Новый тип финала сохраняет, впрочем, нечто от старой формулы, а именно: своеобразный «перпендикуляр» к плоскости экрана. По нему, принимавшему в ранних комедиях облик дороги, Чарли уходил в глубь своего экранного мира – в следующий фильм. По нему же, но только в противоположном направлении – в зрительный зал («в реальность») – направляет взгляд и речь герой поздних произведений Чаплина. Как бы напрямую, в строе и стиле фильма, воплощается то «короткое замыкание» произведения и воспринимающего сознания, которое в «Психологии искусства» Льва Семёновича Выготского определяется как смысл и цель художественного творчества.
Как будто особняком у Чаплина стоит финал «Огней рампы». На самом деле трагедийное завершение этой мелодрамы выводит общий знаменатель обоих типов чаплиновских концовок. По своему смыслу оно отрицает навязываемую человеку дилемму быть палачом или жертвой. По строю же ситуации этот финал является весьма значимой вариацией «эстафетной» развязки фабулы. Если в комедиях Чарли уносил эстафету, чтобы передать ее самому себе в следующем фильме, если, начиная с «Великого диктатора», Чаплин как бы протягивал ее с экрана в аудиторию, то в «Огнях рампы» эстафету искусства от Кальверо, пережившего последний триумф, принимает дебютантка Терри. Показательно сравнение такой концовки с финалом еще одного «исключения» в творчестве Чаплина – комедийной мелодрамы «Огни большого города». Там тоже развивалась коллизия любви и самопожертвования, но заканчивалась она крупным планом нищего альтруиста Чарли. В «Огнях рампы» точка сюжета ставится не на самоотверженном Клоуне, а на спасенной им для жизни, искусства и любви Балерине.
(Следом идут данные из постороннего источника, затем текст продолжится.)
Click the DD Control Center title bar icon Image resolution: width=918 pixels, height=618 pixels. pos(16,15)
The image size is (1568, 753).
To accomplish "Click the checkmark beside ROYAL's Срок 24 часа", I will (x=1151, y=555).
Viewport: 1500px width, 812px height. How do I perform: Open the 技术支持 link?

Но изображение танцующей Терри – еще не последний кадр фильма. Камера отъезжает в зрительный зал: то ли в зал театра, где выступает балерина, то ли в зал кинотеатра, где находимся мы с вами. Так вместе с героиней эстафету «норм жизни» – нравственное завещание Кальверо-Чаплина – принимает и зритель.
Любопытно сопоставить такую концовку с финальной формулой (имя берем почти наугад) Франсуа Трюффо[469]
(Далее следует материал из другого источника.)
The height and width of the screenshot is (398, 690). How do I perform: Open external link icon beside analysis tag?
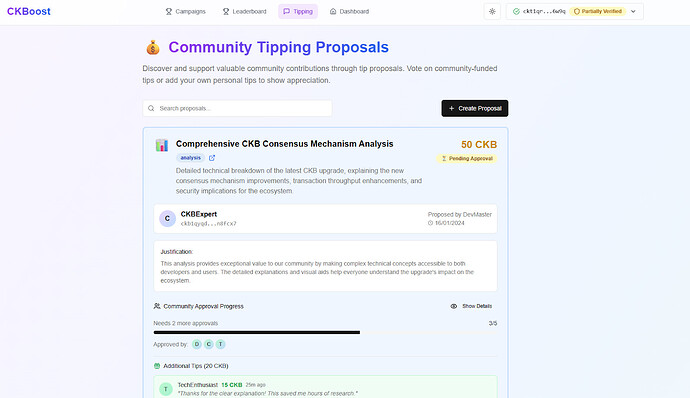coord(212,158)
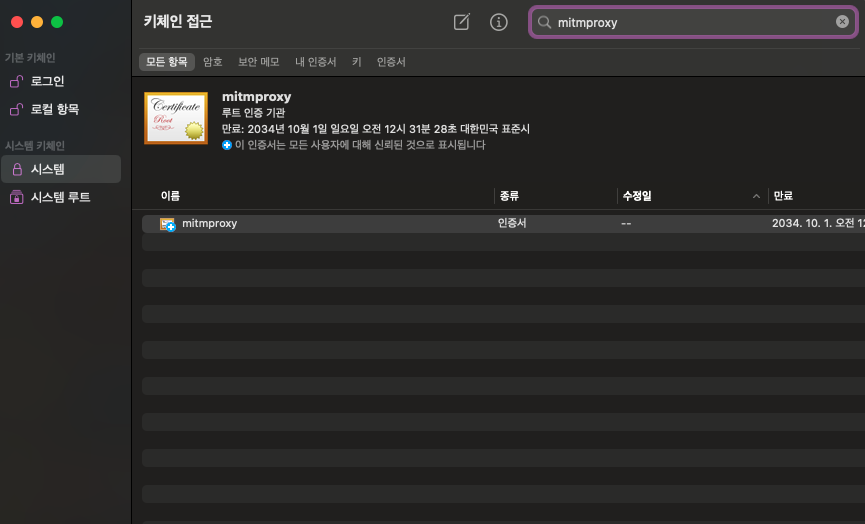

. Автор монографии о нем Элизабет Боннаффон обратила внимание на то, что большинство фильмов этого режиссера завершаются медленным наездом кинокамеры на лицо героя или героини:«Этот медленный наезд словно сбрасывает вдруг завесу с лица, открывая его зрителю, обнажая с полным бесстыдством самое сокровенное страдание человека; он создает то единственное мгновение фильма, когда взгляд зрителя встречается со взглядом персонажа, и этот кадр, по-видимому, и представляет собой кинематографическую подпись Франсуа Трюффо. В 1962 году Трюффо писал: „Когда взгляд актера встречается со взглядом зрителя, кино обретает субъективный характер. Если публика ищет отождествления, она автоматически станет отождествлять себя с тем лицом, чей взгляд чаще всего скрещивался с ее взглядом на протяжении всего фильма“ („Кайе дю синема“, № 138, декабрь 1962).
В кинематографе Трюффо со взглядом зрителя всегда встречается взгляд, выражающий величайшее отчаяние. И если Трюффо вызывает процесс отождествления, то его объектом всегда оказывается страдающее лицо. Можно также отметить. что лицо крупным планом, на котором останавливается наезд камеры, – это всегда лицо утраты, одиночества и любви, будто персонаж молит объектив о спасении, ищет невозможного общения с кем-то отсутствующим или упрекает зрителя, смотрящего на него»[470]
.Итак, Трюффо размыкает экранный мир «запрещенным» в кино взглядом актера в объектив и еще больше «сближает» зрителя с героем или героиней благодаря наезду кинокамеры. Его цель – усилить идентификацию и возбудить в точке финала сочувствие на уровне персонажа. Череда его фильмов образует многоточие. При этом время его точек – непрерывно длящееся настоящее постбальзаковской «человеческой комедии».